Chronically Single: Dating While Sick
I am terrible at dating.
I think to be good at dating there needs to be a modicum of giving a damn involved, and that is something I just do not have. I don’t want to pretend to be interested in some Tinder dude’s improv show. I just don’t have the time or energy.
I’ve always been bad at dating. The peak of my allure was in the eighth grade, where I think I had a total of two “boyfriends” with whom I slow danced to Ashanti in a gym. From then on, though, I could never bring myself to devote much time and energy to attracting a dude. I preferred to spend said time planning elaborate pranks with my friends or making puffy paint shirts with Dumbledore on them. Yes, I have always been this cool and hip.
So in all fairness, my lame dating history pre-dates my Crohn’s diagnosis, and there’s a solid chance that even if I were in full physical health, I would still be hanging out with a romantic comedy and a pizza on a Friday night. But as it stands I do have Crohn’s, and the being chronically ill thing? Definitely makes the dating thing a bit harder.
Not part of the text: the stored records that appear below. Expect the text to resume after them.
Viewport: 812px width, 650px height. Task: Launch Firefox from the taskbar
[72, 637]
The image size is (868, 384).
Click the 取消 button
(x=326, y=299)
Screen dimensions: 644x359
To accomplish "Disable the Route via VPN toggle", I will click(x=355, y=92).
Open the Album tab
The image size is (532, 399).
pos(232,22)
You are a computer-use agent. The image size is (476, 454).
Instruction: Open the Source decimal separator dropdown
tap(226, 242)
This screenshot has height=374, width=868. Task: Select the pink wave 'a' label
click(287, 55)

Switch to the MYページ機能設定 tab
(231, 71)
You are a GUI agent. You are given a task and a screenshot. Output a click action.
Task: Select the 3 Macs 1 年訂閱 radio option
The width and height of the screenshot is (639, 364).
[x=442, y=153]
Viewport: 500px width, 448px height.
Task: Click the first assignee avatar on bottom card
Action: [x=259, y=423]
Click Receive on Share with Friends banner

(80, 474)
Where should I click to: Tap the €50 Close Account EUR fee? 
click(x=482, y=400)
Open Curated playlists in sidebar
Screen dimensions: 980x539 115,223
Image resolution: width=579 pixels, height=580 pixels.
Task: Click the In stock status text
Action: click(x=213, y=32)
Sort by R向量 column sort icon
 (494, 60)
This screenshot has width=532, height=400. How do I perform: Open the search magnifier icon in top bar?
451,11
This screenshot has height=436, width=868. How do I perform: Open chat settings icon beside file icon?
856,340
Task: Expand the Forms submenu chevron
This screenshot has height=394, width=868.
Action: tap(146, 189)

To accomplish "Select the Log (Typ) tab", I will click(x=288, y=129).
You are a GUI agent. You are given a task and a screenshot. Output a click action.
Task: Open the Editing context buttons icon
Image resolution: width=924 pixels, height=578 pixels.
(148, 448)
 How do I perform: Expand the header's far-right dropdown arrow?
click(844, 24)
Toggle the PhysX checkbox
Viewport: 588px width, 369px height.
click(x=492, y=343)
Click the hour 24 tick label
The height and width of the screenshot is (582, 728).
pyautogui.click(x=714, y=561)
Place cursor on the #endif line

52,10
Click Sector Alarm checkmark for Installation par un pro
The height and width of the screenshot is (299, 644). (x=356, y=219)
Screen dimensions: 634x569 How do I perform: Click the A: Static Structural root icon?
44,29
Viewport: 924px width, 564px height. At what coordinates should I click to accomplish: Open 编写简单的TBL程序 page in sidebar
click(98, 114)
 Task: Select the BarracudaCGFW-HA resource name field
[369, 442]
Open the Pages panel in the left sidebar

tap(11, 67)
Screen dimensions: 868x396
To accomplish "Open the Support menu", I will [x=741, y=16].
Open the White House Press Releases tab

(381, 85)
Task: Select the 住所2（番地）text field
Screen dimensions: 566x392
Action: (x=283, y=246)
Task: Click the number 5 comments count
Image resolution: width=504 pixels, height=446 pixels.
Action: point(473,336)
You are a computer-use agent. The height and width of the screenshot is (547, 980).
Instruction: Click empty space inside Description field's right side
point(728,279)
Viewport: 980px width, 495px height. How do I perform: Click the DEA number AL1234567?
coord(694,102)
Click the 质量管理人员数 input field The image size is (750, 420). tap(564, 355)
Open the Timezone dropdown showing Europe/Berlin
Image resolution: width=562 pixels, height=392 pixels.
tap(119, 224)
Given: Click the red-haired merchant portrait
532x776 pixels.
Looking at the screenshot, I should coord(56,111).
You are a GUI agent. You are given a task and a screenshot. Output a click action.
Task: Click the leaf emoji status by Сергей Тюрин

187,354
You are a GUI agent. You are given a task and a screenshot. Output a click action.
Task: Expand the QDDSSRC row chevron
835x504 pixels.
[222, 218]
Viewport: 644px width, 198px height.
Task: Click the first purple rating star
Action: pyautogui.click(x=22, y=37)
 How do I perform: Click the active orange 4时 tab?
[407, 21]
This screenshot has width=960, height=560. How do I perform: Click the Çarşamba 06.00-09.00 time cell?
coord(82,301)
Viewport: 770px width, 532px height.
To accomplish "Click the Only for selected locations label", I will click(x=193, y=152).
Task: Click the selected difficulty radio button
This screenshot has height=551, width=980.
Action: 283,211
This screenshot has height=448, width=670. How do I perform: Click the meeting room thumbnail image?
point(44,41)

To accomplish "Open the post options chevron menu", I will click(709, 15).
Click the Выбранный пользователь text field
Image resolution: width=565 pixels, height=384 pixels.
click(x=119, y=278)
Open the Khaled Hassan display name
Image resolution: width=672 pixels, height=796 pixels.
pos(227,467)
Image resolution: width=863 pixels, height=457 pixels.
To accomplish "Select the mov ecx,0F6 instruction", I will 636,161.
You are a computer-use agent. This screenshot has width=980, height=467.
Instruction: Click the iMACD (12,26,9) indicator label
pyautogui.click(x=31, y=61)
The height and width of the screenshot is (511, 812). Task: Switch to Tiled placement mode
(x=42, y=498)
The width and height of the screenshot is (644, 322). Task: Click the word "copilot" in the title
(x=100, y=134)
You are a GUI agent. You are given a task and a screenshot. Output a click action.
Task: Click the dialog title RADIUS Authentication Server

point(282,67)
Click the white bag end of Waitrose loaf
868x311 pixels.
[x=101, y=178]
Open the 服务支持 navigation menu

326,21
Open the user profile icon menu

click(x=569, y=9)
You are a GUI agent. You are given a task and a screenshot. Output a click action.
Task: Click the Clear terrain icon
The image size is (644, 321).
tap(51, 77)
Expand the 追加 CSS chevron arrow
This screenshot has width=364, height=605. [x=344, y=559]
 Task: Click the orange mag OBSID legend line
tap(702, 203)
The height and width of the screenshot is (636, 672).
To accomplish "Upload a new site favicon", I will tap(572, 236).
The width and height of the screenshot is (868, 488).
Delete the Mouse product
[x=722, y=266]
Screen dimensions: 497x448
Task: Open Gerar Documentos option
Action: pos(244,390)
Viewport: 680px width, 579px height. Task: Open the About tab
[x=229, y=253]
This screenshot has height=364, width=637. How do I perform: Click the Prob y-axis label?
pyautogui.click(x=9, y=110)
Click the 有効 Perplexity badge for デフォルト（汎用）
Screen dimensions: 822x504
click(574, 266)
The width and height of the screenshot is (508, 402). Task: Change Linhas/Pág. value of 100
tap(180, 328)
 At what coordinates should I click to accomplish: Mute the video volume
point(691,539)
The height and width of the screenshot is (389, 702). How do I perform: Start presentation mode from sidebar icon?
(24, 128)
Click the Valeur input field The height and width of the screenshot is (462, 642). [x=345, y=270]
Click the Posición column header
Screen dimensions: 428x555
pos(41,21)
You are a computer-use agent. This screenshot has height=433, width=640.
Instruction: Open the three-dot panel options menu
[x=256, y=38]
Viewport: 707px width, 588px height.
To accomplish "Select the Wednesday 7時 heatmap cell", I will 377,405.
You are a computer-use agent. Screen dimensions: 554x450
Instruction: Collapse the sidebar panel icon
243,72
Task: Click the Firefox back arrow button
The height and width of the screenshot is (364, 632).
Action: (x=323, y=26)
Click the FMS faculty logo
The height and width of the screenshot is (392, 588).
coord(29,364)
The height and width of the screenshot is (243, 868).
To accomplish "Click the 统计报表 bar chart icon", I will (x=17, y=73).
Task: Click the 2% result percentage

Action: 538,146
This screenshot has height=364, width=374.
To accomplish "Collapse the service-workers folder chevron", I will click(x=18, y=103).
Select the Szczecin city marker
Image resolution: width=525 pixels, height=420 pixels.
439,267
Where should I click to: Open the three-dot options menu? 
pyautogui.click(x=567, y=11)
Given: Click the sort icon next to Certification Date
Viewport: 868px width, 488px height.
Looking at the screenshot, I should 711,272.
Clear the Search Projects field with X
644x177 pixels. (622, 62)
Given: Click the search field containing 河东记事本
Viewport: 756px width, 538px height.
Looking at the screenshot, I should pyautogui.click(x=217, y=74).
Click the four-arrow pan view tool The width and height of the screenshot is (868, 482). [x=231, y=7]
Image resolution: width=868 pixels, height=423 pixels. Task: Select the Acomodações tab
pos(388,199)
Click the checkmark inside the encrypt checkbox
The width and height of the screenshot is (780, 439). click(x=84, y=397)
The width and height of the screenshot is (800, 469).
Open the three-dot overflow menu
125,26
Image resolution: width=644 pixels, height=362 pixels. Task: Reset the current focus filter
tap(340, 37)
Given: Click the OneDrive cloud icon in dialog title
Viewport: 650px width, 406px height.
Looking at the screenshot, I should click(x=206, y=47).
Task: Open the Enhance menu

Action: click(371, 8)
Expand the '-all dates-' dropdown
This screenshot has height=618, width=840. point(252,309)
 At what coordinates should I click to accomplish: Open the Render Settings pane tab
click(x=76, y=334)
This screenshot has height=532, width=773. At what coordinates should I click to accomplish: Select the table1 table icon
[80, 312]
I know there are plenty of people out there with chronic illnesses who are in awesome, happy relationships. Maybe those people were better at dating to begin with, like Fonzi or Gigi Hadid, and now they’re found their unicorn person who takes them to doctor’s appointments and binge watches House of Cards with them on bad pain days. Maybe they’ve found someone else with a chronic illness, who really “gets it” and doesn’t get salty if they have to miss out on plans due to a flare. Maybe they’re dating a medical professional who has seen way too much to be grossed out or put off by their less cute symptoms. To those people I say: thank you for existing, and giving me hope I won’t be single forever. Please set me up with your doctor friends.
But as a chronically single 24 year old girl with a random disease, the “date” situation can get a little prickly. Especially in times like now, where I’m in a pretty aggressive flare. Not being able to ingest alcohol means I can’t go out for drinks, killing a key way of meeting and mingling with the opposite sex. I also can’t eat most foods, leading your average guy to think I’m maybe just on some fad juice cleanse. I also worry often about disappointing someone–– even if we go for coffee and they like me, will they quickly grow tired of the fact that during periods of bad health, I’m usually in bed by 8:30?
It’s hard, because you just want to scream “I swear I’m fun and normal!” But generally speaking, dudes don’t respond well to being screamed at by strangers? Like I said, dating is hard.
Among my many healthy single friends, an excuse I often hear for not going out on dates is “I’m just too busy” or “I don’t have the time.” While some people will call these excuses a cop out, they’re often legitimate. I’m friends with some badass women who are in grad school, running organizations, and working their way up the ladder in really cool companies. If they don’t have an hour to go for drinks with a CrossFit instructor who wears sandals, I will grant them that.
And so in a different way, I also find it hard to prioritize the little time and energy I have into blind internet dates. When your symptoms mean you only have about three hours of solid energy a day that’s not devoted to being at work, you tend to want to use it for more productive things like going to your doctor’s appointments, or cooking, or seeing a friend. And if that means it takes me a bit longer to find my made-for-me unicorn person, I’ll just have to wait.
So I suppose what I’m saying is, I probably won’t be finding true love anytime soon, unless that love is found in line at Whole Foods while I’m buying a salmon and some V8. Which would be a great meet-cute, so maybe get on that, universe?